EXERCISE PASSAGE:
--- START ---
Both the employee and Fraser agreed with a description of UPMC’s decision to comply as “obeying in advance.”

It’s not an exaggeration to say that gender-affirming care saves lives. A large majority of trans individuals contemplate suicide at some point in their lives, with 40-56% attempting it. A study by the Trevor Project found that anti-trans legislation can be linked to an increase in suicidality. Fraser says that, before beginning gender-affirming care, including hormone blockers, Salem had made multiple “really serious” attempts to take their own life and, at one point, needed to be “fished out of the river.”

“Within a couple months of starting blockers and hormones, [the attempts] completely stopped,” Fraser tells CP.

In a few months, Salem can reschedule top surgery, but the episode has shaken them and resurfaced feelings of dysphoria. Fraser says they have another family member receiving gender-affirming treatment, but, in recent weeks, UPMC has been less communicative about that person’s care plan. The family has discussed safety and a potential exit strategy if receiving care becomes impossible.

“We’re just trying to get through this,” Fraser says. “We’ve been in talks with our loved ones about, where is the line where we have to leave the country?”

Two people wearing glasses smile as they talk seated on a porch
Cori Fraser and Salem at home on Mar. 27, 2025. Credit: CP Photo: Mars Johnson

Fraser and the UPMC employee say Trump’s executive order relies on misinformation. Gender-affirming care “is a very complicated and long process to go through,” the UPMC employee says, noting that it’s extremely rare for minors to receive gender-affirming surgery at all.

“There’s this idea that a kid says they’re trans, and then you take them to the doctor and they start hormones the next day, and then, next week, they’re sterilized, and the week afterwards they have chest surgery,” Fraser says. “We need education that, for most people, for young people, transition starts with social transition … really reversible things like trying a different name or haircut or a gender pronoun.”

While the UPMC employee says that, to their knowledge, existing care plans for trans patients over the age of 19 will continue, a proposed HHS rule would strip coverage of trans care from the Affordable Care Act (ACA), something Fraser says would deal a massive blow to trans people’s ability to receive life-saving treatments without paying out of pocket, as was the case prior to the ACA.
--- END ---
SUPPLIED MATERIAL:
--- START ---
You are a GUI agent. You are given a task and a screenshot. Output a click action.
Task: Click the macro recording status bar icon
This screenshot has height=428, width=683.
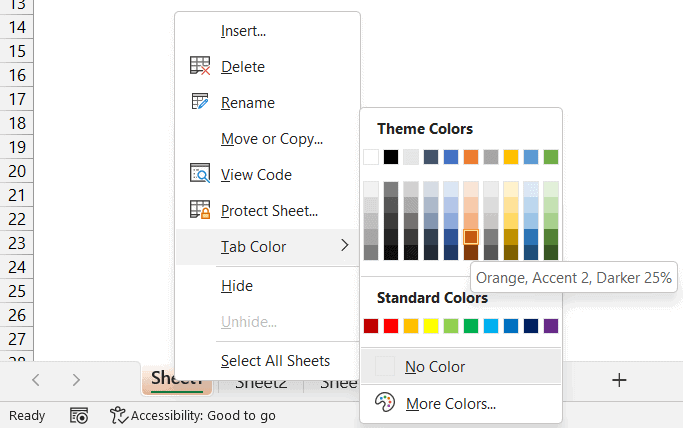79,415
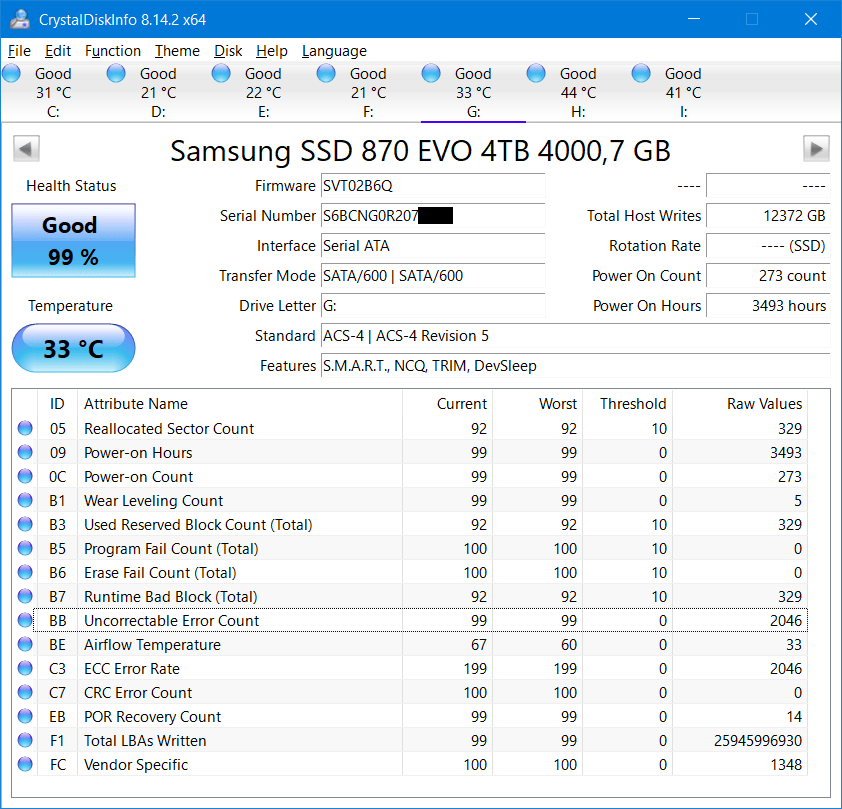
--- END ---
Continue the article on UPMC and gender-affirming care from where it stops.

“People are like, ‘Oh no, my tax dollars are going to buying people new genitals,’” Fraser says, “the reality is, yes, Medicaid covers trans care, but in the long run, trans care is much less expensive than repeated psychiatric hospitalization that tends to happen when people are living in a body that their brain says is completely wrong.”

Local advocates aren’t waiting to see what happens next — TransYOUniting, alleging that UPMC is “choosing politics over people,” is planning a protest in front of UPMC’s headquarters on April 3.

“When institutions target the most vulnerable among us, it’s the first step in a much larger and more dangerous agenda. Denying gender affirming care is a slow and calculated form of violence,” TransYOUniting executive director Dena Stanley said in a release. “This is how people die, not just from lack of care, but from the message that their lives don’t matter. As a Black trans woman, I know how these systems are built to erase us. We’re not just fighting for healthcare, we’re fighting for our right to exist.”

A person half-obscured by reflections in glass wears glasses and a Sublime T-shirt
Salem poses for a portrait on Mar. 27, 2025. Credit: CP Photo: Mars Johnson

“There’s this impression that most people don’t support trans people,” Fraser says. “I think Pittsburghers need to show electeds that we reject that narrative.”

Fraser says folks could also find and support alternative care providers who are less dependent on CMS funding and, therefore, more flexible in the face of the Trump administration’s attacks on the trans community. In the shorter-term, Fraser says locals who value their trans loved ones need to stand up for their access to care sooner rather than later.

“Trans people are people’s friends and neighbors. We’re here. We’ve always been here,” Fraser says. When it comes to trans care, “this is literally life-saving stuff we’re talking about.”